• **Task to complete**: Pictures in the records are to be excluded from an otherwise exact copy.

(Stored data)
===============

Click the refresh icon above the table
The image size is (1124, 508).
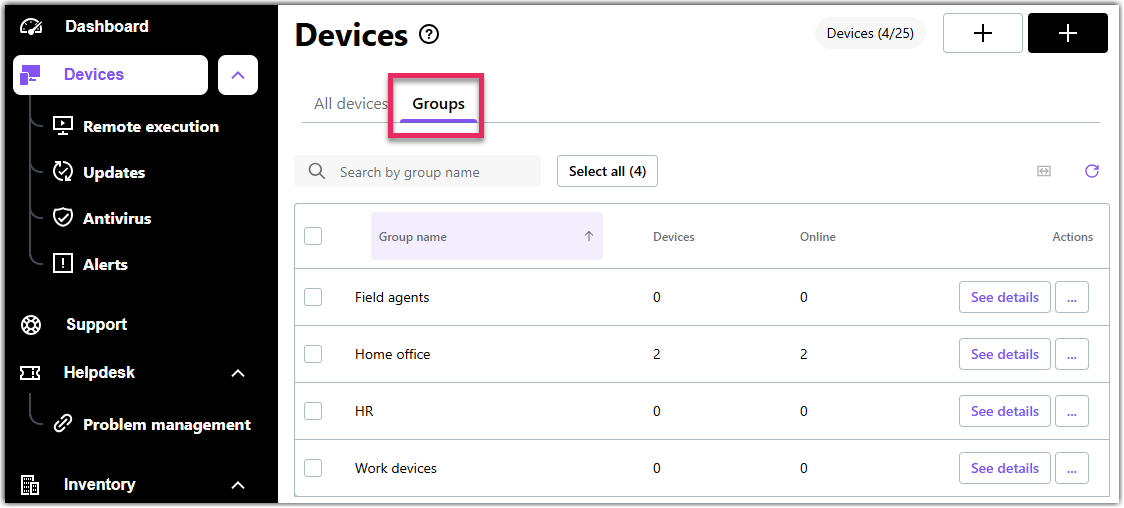1092,171
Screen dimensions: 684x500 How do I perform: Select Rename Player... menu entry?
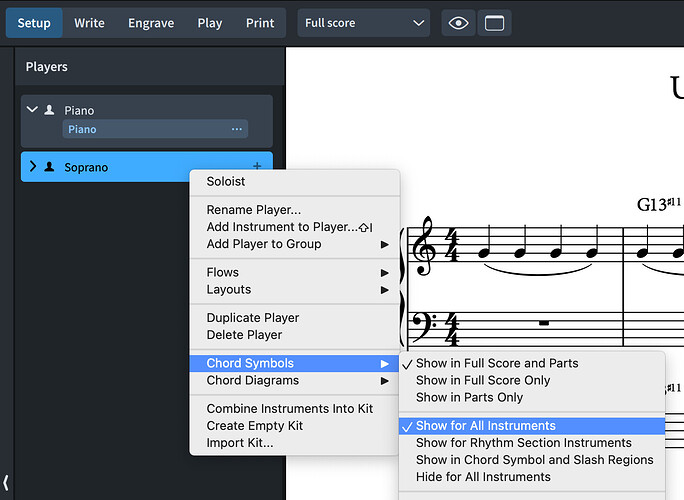pyautogui.click(x=253, y=210)
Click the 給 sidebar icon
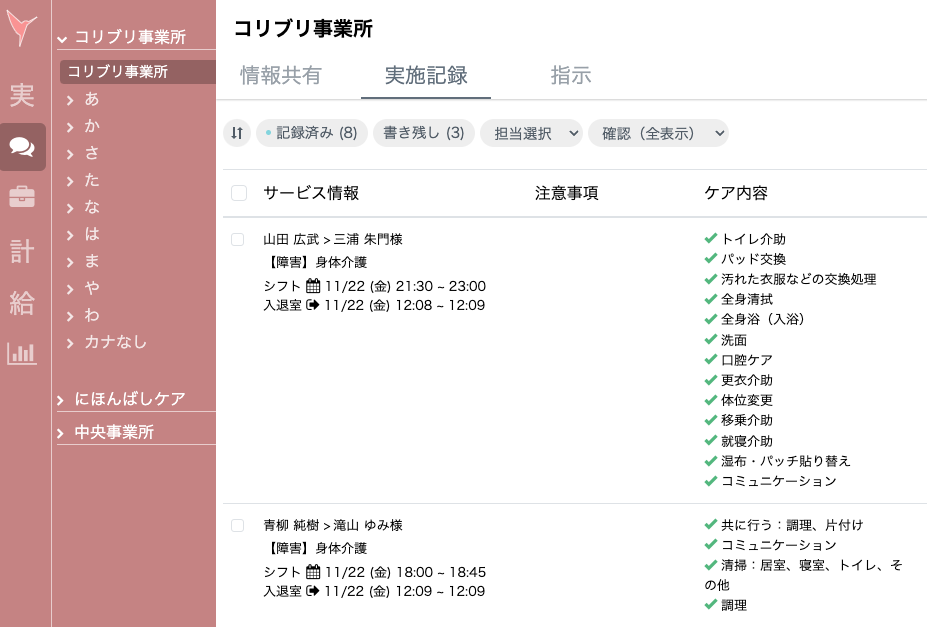This screenshot has width=927, height=627. click(x=22, y=304)
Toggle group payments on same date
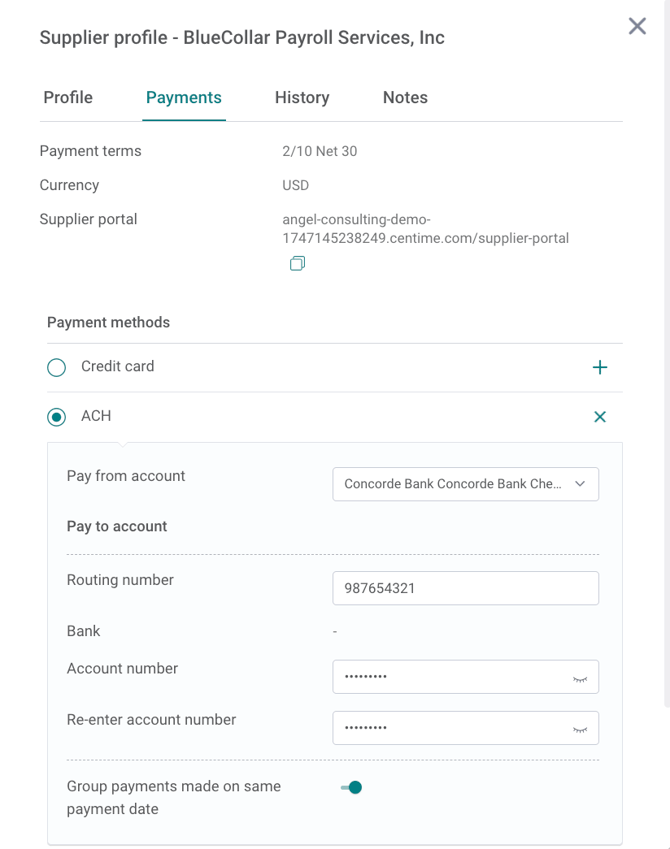670x849 pixels. [x=352, y=787]
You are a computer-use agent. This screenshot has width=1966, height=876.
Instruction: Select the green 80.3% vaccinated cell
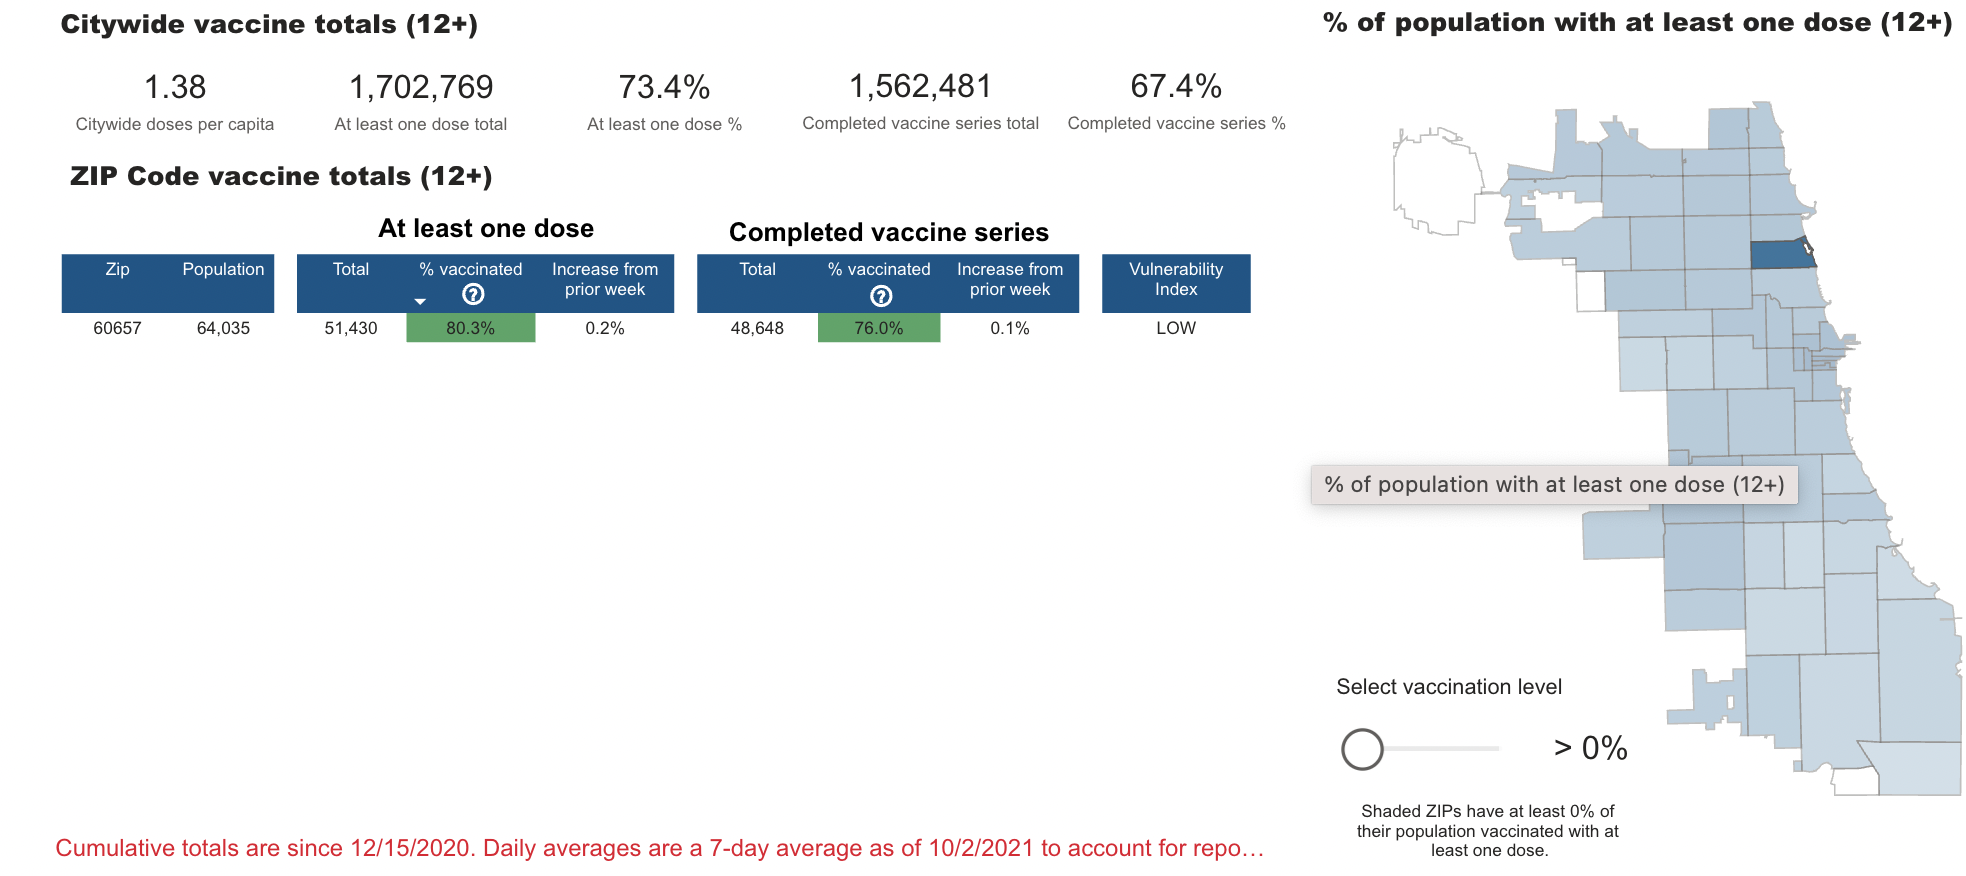pyautogui.click(x=470, y=328)
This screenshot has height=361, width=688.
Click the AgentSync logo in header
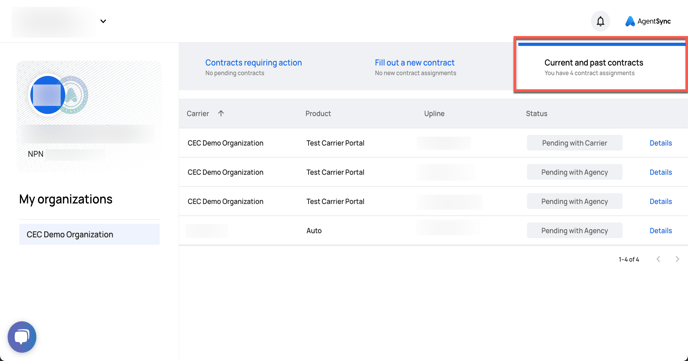point(648,21)
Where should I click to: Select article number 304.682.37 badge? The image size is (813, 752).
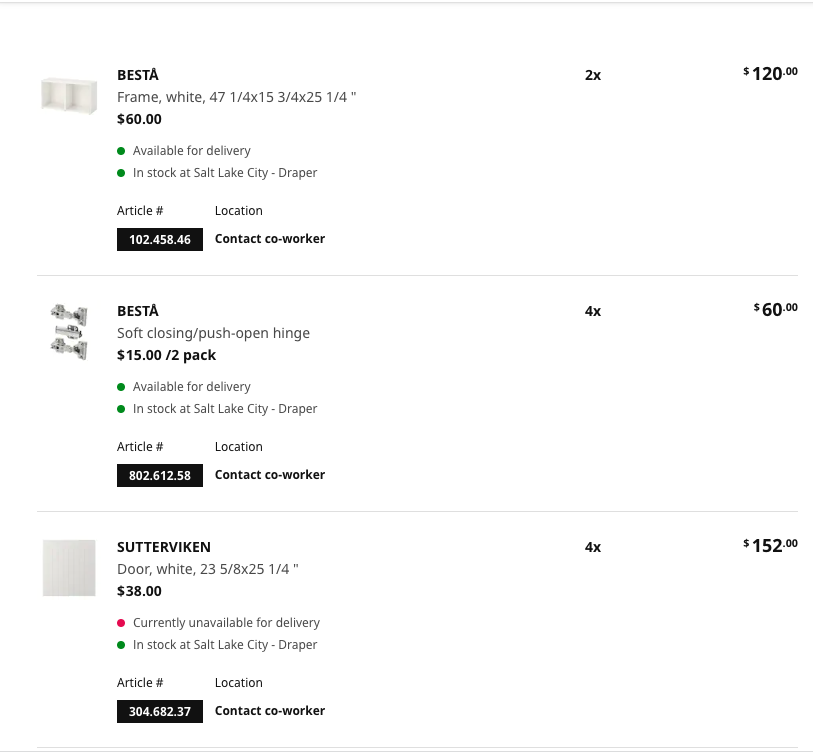(160, 712)
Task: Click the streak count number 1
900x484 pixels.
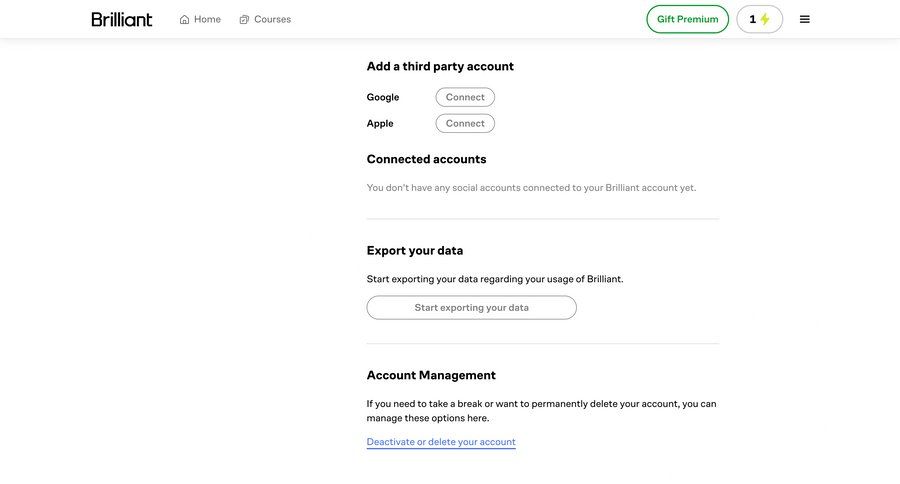Action: click(752, 19)
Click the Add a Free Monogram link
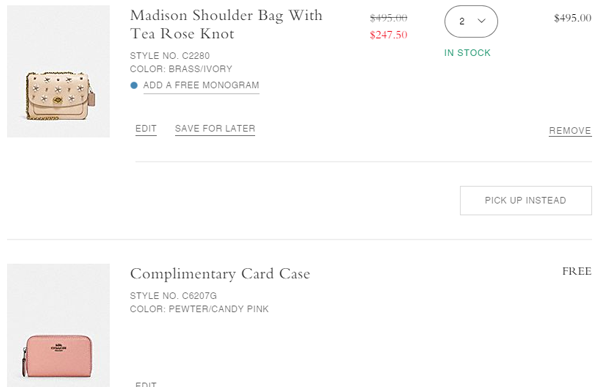This screenshot has height=387, width=602. point(201,85)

===============

• **Exercise result**:
Click the refresh icon above the table
The image size is (1124, 508).
1092,171
Screen dimensions: 684x500 How do I perform: Select Rename Player... menu entry?
pyautogui.click(x=253, y=210)
Click the 給 sidebar icon
This screenshot has width=927, height=627. click(x=22, y=304)
Toggle group payments on same date
670x849 pixels. [x=352, y=787]
You are a computer-use agent. This screenshot has width=1966, height=876.
Instruction: Select the green 80.3% vaccinated cell
pyautogui.click(x=470, y=328)
This screenshot has height=361, width=688.
Click the AgentSync logo in header
point(648,21)
Where should I click to: Select article number 304.682.37 badge? The image size is (813, 752).
(160, 712)
Task: Click the streak count number 1
900x484 pixels.
Action: click(752, 19)
Click the Add a Free Monogram link
This screenshot has height=387, width=602. point(201,85)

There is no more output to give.